Date: January 5, 2020
Bible Text: Jeremiah 31:7-14, Ephesians 1:3-14 | Rev. David A. Douthett
What? What do you mean it's still Christmas? Yep, for a few more days it's Christmastide, until January 6. Personally, I'm really enjoying the ongoing comfort of Christ's appearing in these darkest days of winter. Any way, Christ also appears in our worship, which is what we're here to talk about. This Sunday's gospel lesson is one we've read and read and read lately, so we're going elsewhere. We'll look at the Old Testament and New Testament lessons. Both of these use very expressive and expansive language to describe God's acts of salvation and the degree to which God enjoys performing acts of salvation! Ain't that good news? Sometimes we talk like saving us was a tremendous burden for God, and it was, but these passages assure us that it was well worth it to God. That is also very comforting in these days when compassion and joy seem rare and unconnected.
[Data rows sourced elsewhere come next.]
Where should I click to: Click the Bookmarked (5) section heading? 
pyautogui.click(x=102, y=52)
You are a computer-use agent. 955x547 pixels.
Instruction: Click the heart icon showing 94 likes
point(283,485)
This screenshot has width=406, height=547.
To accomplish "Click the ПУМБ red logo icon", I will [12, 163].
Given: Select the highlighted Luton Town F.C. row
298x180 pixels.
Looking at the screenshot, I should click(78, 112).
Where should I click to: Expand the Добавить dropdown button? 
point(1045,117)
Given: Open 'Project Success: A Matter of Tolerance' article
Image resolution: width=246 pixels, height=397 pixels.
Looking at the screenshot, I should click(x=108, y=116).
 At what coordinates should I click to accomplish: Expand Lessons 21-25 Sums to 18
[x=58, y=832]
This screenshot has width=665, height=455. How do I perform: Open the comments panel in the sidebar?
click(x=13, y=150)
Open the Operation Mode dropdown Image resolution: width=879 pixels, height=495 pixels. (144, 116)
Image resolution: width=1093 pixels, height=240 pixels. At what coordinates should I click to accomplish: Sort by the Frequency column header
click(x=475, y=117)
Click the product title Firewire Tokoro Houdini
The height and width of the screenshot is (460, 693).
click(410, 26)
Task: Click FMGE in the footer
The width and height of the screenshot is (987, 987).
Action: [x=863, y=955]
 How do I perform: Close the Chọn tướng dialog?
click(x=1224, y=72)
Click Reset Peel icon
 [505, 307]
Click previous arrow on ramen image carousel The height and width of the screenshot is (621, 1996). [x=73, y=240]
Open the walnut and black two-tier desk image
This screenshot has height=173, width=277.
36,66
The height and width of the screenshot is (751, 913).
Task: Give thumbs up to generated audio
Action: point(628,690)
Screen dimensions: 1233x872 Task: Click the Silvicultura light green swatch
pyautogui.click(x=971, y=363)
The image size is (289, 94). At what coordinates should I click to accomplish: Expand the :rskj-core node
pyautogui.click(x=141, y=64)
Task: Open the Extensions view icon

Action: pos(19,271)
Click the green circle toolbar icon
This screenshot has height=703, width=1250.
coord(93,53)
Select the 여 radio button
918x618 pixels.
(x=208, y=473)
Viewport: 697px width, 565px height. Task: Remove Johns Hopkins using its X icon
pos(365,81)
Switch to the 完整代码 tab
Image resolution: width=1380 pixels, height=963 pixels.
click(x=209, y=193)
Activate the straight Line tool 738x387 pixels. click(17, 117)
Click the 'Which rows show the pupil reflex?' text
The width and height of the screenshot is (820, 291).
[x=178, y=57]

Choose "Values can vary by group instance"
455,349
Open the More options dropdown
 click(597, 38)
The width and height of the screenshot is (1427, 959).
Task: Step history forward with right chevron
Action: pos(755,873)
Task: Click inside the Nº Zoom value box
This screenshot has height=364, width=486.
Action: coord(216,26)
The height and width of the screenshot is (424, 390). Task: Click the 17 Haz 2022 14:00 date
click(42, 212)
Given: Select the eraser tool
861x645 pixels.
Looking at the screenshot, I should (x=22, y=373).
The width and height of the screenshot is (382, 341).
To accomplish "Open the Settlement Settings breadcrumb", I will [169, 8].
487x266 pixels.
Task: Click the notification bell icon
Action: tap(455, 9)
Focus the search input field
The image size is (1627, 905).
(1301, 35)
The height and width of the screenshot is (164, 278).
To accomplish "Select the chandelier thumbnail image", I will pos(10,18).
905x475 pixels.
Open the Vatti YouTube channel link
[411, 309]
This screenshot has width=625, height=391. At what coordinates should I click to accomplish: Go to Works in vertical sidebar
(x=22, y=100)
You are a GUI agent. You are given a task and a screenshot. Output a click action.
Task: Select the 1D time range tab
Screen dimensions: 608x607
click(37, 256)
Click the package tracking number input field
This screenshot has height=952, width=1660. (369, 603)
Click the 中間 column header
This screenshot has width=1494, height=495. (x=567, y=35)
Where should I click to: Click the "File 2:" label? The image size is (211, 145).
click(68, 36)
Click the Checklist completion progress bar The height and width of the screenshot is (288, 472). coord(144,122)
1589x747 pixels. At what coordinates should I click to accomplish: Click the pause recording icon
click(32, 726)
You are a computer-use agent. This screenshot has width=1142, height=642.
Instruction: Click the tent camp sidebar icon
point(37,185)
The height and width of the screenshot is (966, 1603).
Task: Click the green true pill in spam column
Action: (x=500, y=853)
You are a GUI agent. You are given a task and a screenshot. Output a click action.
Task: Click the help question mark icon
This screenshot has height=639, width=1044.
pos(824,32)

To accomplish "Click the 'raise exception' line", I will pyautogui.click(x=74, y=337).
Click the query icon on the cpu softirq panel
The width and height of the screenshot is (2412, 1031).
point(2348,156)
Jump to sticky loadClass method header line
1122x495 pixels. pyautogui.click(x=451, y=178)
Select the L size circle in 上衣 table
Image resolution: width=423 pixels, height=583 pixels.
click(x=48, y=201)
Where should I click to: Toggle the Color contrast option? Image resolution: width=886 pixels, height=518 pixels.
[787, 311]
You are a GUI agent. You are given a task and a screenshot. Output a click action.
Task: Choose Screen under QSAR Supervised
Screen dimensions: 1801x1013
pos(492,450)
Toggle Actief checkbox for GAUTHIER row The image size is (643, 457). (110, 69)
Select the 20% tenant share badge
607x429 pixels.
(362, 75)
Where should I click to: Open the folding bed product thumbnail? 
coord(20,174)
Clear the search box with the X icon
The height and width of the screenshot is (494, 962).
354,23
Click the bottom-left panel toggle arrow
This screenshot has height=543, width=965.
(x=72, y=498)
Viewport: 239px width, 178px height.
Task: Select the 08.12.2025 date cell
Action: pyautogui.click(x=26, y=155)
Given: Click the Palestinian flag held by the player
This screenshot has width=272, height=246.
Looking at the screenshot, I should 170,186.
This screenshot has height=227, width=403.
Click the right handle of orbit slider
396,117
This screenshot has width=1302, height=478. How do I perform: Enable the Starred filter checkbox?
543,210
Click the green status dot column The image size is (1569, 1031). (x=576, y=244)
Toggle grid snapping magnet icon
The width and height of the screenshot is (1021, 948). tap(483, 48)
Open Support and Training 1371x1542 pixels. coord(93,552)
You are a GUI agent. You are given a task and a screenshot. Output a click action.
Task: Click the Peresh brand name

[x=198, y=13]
We'll look at God's good pleasure a little more this week, and we'll celebrate with holy communion, which seems very fitting.
Notes from the Preacher
This sermon ended up shaping a countercultural expression of the meaning of Christmas. It starts with the song, "The Twelve Days of Christmas," to show that December 25 is the beginning and not the end of Christmas. This got reinforced with thinking about decorations still being up and gifts still being enjoyed and even still being given and received. The focus then rolled to the difference between celebrating the birth of a baby and celebrating the salvation of humankind that the baby came to bring about. Here we compared the situation of the people of Israel/Judah who were brought back by God from exile (the natural consequence of their focus on power, wealth, and convenience instead of holiness, righteousness, mercy, and justice) with our own, and message from Ephesians 1, that it gives God great pleasure to save us from our sin. Again, we offered a broader understanding of salvation from sin that includes the sin of the whole community and nation and not just my personal misbehavior. As promised, God's gift of holy communion was lifted up as a way for us to experience the joy God takes in our salvation, even at great cost. This hopefully will grow in us a sense of gratitude such that we will also participate in the transformation of individual and culture that has its roots in the sacrificial love of Jesus Christ. That's it in a nutshell, if I recall correctly.